Select Committee on the Future of Healthcare

Community and Social Care Support: Discussion

9:00 am

Dr. Shari McDaid:

I will respond to Deputy O'Connell's question on whether the problem in the lack of integration arises from the separation between acute hospitals and social care in our health structures.

In my view, that is not where the difficulty has arisen. Let us look back at the primary care strategy published in 2001. Unfortunately, it had described a rather limited role for mental health. Mental health is hardly mentioned in that strategy. Mental health workers were not described in that strategy as core to the primary care team. In the 20 years since then, whatever investment has gone into primary care has gone into the core primary care team roles. Mental health workers have literally slipped off the radar and off the agenda. Primary care is where most of us get our health care. If mental health care is not integrated in terms of designated mental health workers, the whole health system is neglecting that part of an individual's health at a structural level.

Reference was made to the counselling in primary care service being limited to eight sessions. It was rather insightful to suggest that there is no other part of the health service where we ration in this way or where we say a patient can only have eight sessions. In fairness to the counselling primary care service, I understand that there is some flexibility on a case-by-case basis. However, relying on a case-by-case basis can be somewhat risky. This is because if the message is put out from the start that an individual who takes up the service will only be assured of eight sessions, the patient may believe, even from the start, that the service will be unable to answer their needs and the person may not go near it.

That point was related to the question of the limitations of and what happens when private health insurance runs out for someone who is an inpatient.
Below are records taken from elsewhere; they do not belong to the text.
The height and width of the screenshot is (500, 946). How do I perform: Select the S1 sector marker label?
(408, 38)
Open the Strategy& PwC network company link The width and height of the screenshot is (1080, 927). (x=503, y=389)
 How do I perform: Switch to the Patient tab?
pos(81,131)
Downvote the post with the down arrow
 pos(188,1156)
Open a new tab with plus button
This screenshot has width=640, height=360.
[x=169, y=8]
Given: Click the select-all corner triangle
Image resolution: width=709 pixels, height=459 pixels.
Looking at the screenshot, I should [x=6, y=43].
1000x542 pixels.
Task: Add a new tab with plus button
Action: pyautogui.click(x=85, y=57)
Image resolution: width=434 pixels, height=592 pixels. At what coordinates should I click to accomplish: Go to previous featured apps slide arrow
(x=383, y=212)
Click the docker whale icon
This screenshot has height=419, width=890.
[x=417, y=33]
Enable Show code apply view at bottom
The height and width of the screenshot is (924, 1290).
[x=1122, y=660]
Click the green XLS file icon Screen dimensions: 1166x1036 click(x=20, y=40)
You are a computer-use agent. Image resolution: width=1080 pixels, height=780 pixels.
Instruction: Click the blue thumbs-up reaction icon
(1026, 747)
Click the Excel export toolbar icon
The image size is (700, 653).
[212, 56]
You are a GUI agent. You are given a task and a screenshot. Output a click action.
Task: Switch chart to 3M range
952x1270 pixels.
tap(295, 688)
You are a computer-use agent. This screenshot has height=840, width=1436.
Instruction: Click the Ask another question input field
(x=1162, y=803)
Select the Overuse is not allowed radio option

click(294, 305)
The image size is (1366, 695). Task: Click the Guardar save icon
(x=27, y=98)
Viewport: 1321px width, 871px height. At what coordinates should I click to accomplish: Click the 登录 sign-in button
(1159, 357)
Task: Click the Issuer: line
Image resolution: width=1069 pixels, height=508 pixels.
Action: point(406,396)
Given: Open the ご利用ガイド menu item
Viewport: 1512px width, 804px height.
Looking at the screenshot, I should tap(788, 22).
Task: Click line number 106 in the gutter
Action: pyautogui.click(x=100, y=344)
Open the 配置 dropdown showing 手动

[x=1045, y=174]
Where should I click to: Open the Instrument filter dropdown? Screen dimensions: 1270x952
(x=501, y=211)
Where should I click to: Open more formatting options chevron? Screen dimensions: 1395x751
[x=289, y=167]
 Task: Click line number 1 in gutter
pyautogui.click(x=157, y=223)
I do not have enough detail to say exactly what happens to a person in that situation. Theoretically, if a person still needed inpatient care, he or she could be transferred to an inpatient bed. It should be the case that if a person needs inpatient care, as with any other health condition for which a person needs such care, the person will get as much as is required. Having said that, we want to get to a point where far fewer people end up in inpatient care. If we had more developed community-based mental health services and a good relationship between primary care and specialist mental health services, we would expect that fewer people would end up needing to take up inpatient beds.

A comment was made about the prevalence of people who have depression going to a general practitioner and being given a prescription and then encouraged to go to private counselling services. That is simply not an adequate response. The fact that such a response is even considered adequate reflects the historical Cinderella position of mental health care and the way it has not been taken seriously. Certainly, that approach should play no part in the future vision of health care. We should see something different. Any health professional should have access to mental health supports for people and they should be publicly provided. We should ensure that financial cost is no barrier to someone receiving mental health care, especially when we consider the cost of having a mental health difficulty in the workplace, absenteeism, presenteeism as well as the numbers of people on disability benefit and invalidity benefits because of a mental health condition. Economically, it makes no sense to make it expensive for someone at the start of mental health treatment, especially when this barrier will lead to long-term higher costs.

A question was asked about the regulation of counsellors. There is an urgent need for regulating the counselling and psychotherapy professions in the country because it is difficult to boost capacity in an unregulated system. We would very much appreciate it if this were made a priority.

Reference was made to e-mental health. One of the leading countries in this area is Europe is Netherlands. We are in partnership with five other countries in a north western Europe e-mental health project. One of the partner countries is Netherlands. We would be glad to supply the committee with further information on developments on the project.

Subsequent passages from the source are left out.